Passage to read |
◇ ◇ ◇ ◇

# Your favorite Chaplin movie ?



## Il_Penseroso (Nov 20, 2010)

"the only genius to come out of the movie industry" said George Bernard Shaw about Charles Chaplin. Like many others I love Charlie and though I've watched all of his movies, but occasionally come back into him never get tired of watching those unique movies again and again... Now, what is your favorite Chaplin movie ? (and why ?)


----------



## Il_Penseroso (Nov 20, 2010)

My favorite is *City Lights*. I love all Charlie's silent long movies, but my prefrence of *City Lights* over his other (surely all great) films is based on these reasons :

1. The most thematic one of Charlie's movies. Each Sequence in this film is well-matched to the other ones, everything well-balanced, not even a little extra movement; a great contrast between scenes (Charlie meeting the girl in the street, Charlie and the Millionaire and it's the night time, the cafe scene, girl's home next morning, etc ... the film is entirely perfect directed. Of course we could see such perfection also in Goldrush , The Circus and Modern Times (and not in his later sound movies I think) but one could say easily Charlie is on the peak in City Lights.

2. The best film score I've ever heard (except Prokofiev's scores for Eisenstein), beuatiful melodies, featuring Charlie's own compositions plus popular spanish songs and tradtional rhythms in both burlesque and love scenes Just remember the melody of the flower girl (originally composed by José Padilla) or the string ostinato with flute and oboe motives in boxing scene or the heavily dramatic ending passage , etc ... with a wonderful orchestration by Alfred Newman and Arthur Johnston.

3. Acting , so artistic and effective, not only by the principle roles (Charlie and Virginia Cherrill) but also supported by very good secondary roles, all seem appeared at their best ...

4. The best ending : when the girl holds Charlie's hand, touching his hand, she finally knows that he's the man she'd always had him in her dreams, the man who was her saviour, and he's not a rich but a poor tramp : no one can forget that childish innocent face of Charlie, with the Rose in his hand , looking to the girl, which brings tears into our eyes ! Such a strong ending can be found nowhere in Charlie's movies, even the wonderful ending of Modern Times, the endless road.


----------



## Manxfeeder (Oct 19, 2010)

I'm going to have to check out City Lights. So far, my favorite is Modern Times, mainly because Paulette Goddard is a perfect foil for him.


----------



## peeyaj (Nov 17, 2010)

Charlie Chaplin is my favorite actor!!

◇ ◇ ◇ ◇

Given entries |

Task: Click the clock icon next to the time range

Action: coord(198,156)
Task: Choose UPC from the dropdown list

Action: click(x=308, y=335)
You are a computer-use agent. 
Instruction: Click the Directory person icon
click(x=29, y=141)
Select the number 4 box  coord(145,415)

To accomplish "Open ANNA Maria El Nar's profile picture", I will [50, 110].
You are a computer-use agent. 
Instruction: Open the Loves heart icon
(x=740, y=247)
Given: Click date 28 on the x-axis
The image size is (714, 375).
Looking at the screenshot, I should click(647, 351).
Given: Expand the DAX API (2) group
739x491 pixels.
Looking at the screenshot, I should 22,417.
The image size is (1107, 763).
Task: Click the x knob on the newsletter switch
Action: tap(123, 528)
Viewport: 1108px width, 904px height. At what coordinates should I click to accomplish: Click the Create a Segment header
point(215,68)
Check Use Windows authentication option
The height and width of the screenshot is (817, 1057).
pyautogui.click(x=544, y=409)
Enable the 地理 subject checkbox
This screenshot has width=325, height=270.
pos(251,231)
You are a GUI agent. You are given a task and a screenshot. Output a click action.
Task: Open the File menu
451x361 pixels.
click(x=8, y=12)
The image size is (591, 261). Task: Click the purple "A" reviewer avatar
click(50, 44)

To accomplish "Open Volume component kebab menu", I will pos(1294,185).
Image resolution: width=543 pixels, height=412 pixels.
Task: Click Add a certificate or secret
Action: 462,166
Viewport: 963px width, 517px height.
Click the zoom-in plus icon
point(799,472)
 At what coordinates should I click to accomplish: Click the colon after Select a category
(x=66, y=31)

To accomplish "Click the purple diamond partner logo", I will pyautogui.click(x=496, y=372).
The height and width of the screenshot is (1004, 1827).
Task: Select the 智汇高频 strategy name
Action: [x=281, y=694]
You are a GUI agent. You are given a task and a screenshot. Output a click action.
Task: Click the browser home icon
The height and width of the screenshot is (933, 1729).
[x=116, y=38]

◇ ◇ ◇ ◇

Brief | From the thread on favorite Chaplin movies, repeat word for word the stretch that begins at the words "2. The best" and stops after "and Arthur Johnston.".

Solution below |
2. The best film score I've ever heard (except Prokofiev's scores for Eisenstein), beuatiful melodies, featuring Charlie's own compositions plus popular spanish songs and tradtional rhythms in both burlesque and love scenes Just remember the melody of the flower girl (originally composed by José Padilla) or the string ostinato with flute and oboe motives in boxing scene or the heavily dramatic ending passage , etc ... with a wonderful orchestration by Alfred Newman and Arthur Johnston.